Are credit cards inherently evil?  No, but they can get you into financial trouble faster than it takes to get out of it.  Yet, credit cards do offer cash flow benefits to those who use them wisely.  Do you always have a sure way of paying off your credit card balances each month?
There are two points I wish to make in the article; the first is how to rightly use a credit card and secondly, how to avoid the consequences of cosigning debt. 
Credit cards are not inherently bad; it’s usually how we chose to use them that get us into trouble.  Credit should, at best, be short term and thus is how we should use it – short term.  Specifically, if you cannot pay off your credit card balance when the monthly statement arrives, you have probably overspent your budget. 
It’s that simple – don’t spend more with your credit card than what you earn per month or saved by the end of the month. 
When you read the Scriptures for this tweet, it speaks of surety or being a guarantor.  Being certain that you can pay off your debts is the definition of surety.  Whether it is your pay check for the month or coming from your savings, you should always be sure that you can pay off your debt each month! 
Surety is, and should be, diametrically opposed to hope.  You should never hope that you can pay off your debts, hope that you get that extra overtime, hope that you get that bonus, hope that you get that raise or promotion, hope that you win the lottery (okay this one is a stretch).  And so, how much do you spend without a sure way to pay for it? 
Which brings me to the second point and that is cosigning.  Too often, as parents of a young teenager, we cosign a credit application with the hopes that we are building a credit history for our young adult.  But in cosigning, do you realize that if your teenager does not have the means to pay for what is charged, you are the next in line to pay for the debt?  And since you have to pay the bill, is this the lesson you want to teach?
If you haven’t planned for the extra expense that can come with cosigning, then I would suggest one thing. Don’t cosign the credit application; there really is no rush to have a credit card.  Paying cash is not a crime and this is actually the best way for a teenager to learn how to manage his/her income.  Hold the line and do not cosign!
But are there any circumstances when cosigning is okay? Maybe, only if you have a sure way to pay.
Cosigning typically comes up as part of a lease/rental contract when your young adult is seeking to rent an apartment while at college.  This is something that happened to me. 
I wrestled with the Scriptures and came to understanding that since I had already planned for this expense as part of my daughter’s education and intended to pay it, I was actually benefiting my daughter’s credit history by doing so, since the lease was in her name.  The good news for me was that my daughter had already saved up the money through her own efforts (she had the sure way to pay the lease) and so she truly established he own credit worthiness and I didn’t have to pay the expense (to my benefit). 

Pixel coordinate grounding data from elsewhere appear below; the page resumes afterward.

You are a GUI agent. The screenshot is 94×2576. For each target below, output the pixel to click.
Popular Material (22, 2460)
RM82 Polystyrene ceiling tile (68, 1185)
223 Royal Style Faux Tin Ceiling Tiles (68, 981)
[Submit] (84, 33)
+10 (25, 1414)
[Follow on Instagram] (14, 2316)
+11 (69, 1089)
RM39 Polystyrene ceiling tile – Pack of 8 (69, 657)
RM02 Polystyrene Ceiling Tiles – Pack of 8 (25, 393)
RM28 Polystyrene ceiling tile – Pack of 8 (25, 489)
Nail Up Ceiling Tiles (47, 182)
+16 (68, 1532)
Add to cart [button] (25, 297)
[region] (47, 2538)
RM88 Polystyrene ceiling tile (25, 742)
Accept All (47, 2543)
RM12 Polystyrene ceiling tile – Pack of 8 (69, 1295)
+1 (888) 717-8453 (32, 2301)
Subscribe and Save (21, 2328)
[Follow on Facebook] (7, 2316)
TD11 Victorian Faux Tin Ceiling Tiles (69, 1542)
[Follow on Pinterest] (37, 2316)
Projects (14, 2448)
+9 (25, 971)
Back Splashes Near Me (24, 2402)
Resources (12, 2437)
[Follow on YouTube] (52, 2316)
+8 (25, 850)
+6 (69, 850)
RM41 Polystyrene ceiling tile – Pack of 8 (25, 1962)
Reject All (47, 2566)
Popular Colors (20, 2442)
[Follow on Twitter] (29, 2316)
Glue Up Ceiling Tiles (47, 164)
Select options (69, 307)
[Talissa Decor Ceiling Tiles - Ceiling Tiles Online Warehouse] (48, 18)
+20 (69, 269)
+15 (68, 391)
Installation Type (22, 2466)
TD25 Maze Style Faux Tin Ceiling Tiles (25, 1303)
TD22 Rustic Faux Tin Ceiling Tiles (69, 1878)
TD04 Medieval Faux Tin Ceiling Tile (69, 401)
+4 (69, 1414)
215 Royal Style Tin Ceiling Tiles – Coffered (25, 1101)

The key point behind my circumstances was that I cosigned only when I had a sure way to pay the rent obligation and also knew that my daughter had a sure way to pay for it.
Bottom Line: Credit cards can be used as a means of augmenting your cash flow throughout the month, expecting that at the end of the month your entire credit card balance is paid off.  If you use credit cards as a means of purchasing things without a sure way of paying off the balance at the end of the month, I strongly recommend rethinking this strategy.